Like I teased at the end of last post —
there really are goods where the law of diminishing marginal utility just… doesn’t hold.
I think of these as the “special cases,” and that’s what we’re tackling today!!!!
The first example is
perfect substitutes,
and actually I already tossed this one out last post — Pepsi vs. Coca-Cola is the textbook case of perfect substitutes.
So basically the diminishing-marginal-utility effect doesn’t kick in at all,
and the way it doesn’t kick in is
that the marginal rate of substitution stays pinned at a constant value. It just doesn’t diminish.
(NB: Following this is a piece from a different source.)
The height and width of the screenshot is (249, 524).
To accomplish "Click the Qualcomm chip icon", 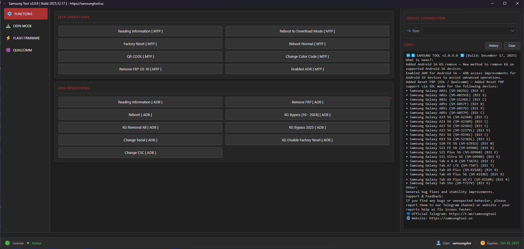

Period.
Which means the utility function gets defined differently too.
It’s not the product of the individual utility functions. (It has to look different — otherwise the MRS wouldn’t stay constant, you see.)
Instead of a product, it’s a linear sum^^
So this researcher ‘Elzinga’ — who actually studied the American beer industry — concluded that
when one brand jacks up its price by a lot, consumers happily switch to (= substitute with) another brand’s beer.
(Of course he wasn’t claiming this holds for all beers, so I don’t think we should run with it as some universal truth.)
The utility function for perfect substitutes is just a linear function.
So,

it has this kind of shape, and like the graph is screaming at you,
whether you’ve got a ton of x or barely any x, the rate at which you give it up and swap something else in for it is always constant.
So whether you’ve got a mountain of Pepsi or just a single can, the sadness of losing some
and the way Coca-Cola steps in to cancel out that sadness — always the same!!@@
Kinda makes sense, right?!?!?!?!
Now there’s another good with a totally different flavor.
The ‘perfect complement.’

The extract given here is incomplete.